Although Halliday has tried, with some limited success, to garner media attention for his views on the embargo, he has been completely ignored by Crossette and the New York Times. It is useful to compare Crossette's utter lack of interest in Halliday, who quit the U.N.'s humanitarian program in protest, to her fleeting fascination with Scott Ritter following his August 1998 protest resignation from the U.N.'s disarmament program in Iraq. Ritter, a leading U.N. weapons inspector in Iraq, left the program to protest what he called a lack of seriousness about disarming Iraq.
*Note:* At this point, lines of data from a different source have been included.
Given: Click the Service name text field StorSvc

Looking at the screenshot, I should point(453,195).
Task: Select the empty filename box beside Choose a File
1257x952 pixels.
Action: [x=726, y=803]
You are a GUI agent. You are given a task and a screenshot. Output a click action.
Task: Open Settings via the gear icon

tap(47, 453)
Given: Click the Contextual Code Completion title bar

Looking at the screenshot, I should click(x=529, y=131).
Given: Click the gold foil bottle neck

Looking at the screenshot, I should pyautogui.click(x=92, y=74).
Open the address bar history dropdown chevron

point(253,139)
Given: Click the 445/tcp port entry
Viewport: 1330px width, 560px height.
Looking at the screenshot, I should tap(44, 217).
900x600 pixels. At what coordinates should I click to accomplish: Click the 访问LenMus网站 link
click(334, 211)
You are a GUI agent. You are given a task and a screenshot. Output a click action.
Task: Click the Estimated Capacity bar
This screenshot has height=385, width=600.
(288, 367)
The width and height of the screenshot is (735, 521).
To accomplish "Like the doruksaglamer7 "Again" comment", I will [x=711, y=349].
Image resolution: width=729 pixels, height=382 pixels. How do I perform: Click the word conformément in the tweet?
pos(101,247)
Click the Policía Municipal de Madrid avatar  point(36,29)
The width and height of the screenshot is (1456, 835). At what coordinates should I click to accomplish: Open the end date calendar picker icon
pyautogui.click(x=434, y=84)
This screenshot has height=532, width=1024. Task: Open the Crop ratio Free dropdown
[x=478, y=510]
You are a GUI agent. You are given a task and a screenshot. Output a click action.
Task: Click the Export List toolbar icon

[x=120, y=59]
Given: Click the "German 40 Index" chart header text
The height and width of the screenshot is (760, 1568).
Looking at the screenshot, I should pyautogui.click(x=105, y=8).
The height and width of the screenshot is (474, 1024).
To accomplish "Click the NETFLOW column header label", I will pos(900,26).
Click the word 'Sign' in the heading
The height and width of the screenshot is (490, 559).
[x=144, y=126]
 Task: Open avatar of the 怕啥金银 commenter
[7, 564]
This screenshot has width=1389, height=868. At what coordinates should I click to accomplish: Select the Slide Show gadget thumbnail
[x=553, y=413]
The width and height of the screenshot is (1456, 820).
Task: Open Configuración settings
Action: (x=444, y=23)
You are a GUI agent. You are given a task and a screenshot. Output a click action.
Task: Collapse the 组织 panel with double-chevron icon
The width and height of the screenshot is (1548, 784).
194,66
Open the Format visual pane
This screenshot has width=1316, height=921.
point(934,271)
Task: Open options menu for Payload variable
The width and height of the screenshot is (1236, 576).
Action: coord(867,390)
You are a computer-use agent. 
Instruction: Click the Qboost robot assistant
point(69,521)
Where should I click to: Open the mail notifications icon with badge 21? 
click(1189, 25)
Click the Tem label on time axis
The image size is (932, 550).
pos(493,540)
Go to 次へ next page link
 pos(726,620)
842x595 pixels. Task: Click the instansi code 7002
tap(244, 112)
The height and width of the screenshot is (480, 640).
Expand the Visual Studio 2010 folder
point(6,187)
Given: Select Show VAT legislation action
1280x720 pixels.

In the four months between his resignation in August 1998 and the U.S. bombing of Iraq in December, Ritter-- with his dramatic revelations about tracking down Saddam Hussein's weapons of mass destruction-became a favorite source for Crossette, appearing in 11 of her articles. By contrast, although Halliday appeared in a few Crossette articles before he left his post, she has completely ignored him since he began speaking out against sanctions.

But even Ritter has not been immune from Crossette's fondness for hawkish sources. Following Operation Desert Fox, Ritter gradually changed his tone, becoming a spirited advocate of lifting of the embargo, and declaring that "from a qualitative standpoint, Iraq has been disarmed. Iraq today possesses no meaningful weapons of mass destruction capability." Crossette promptly dropped Ritter as a source, and hasn't mentioned him since the bombing-- though she continues to cover the U.N. debate over Iraqi disarmament for the New York Times.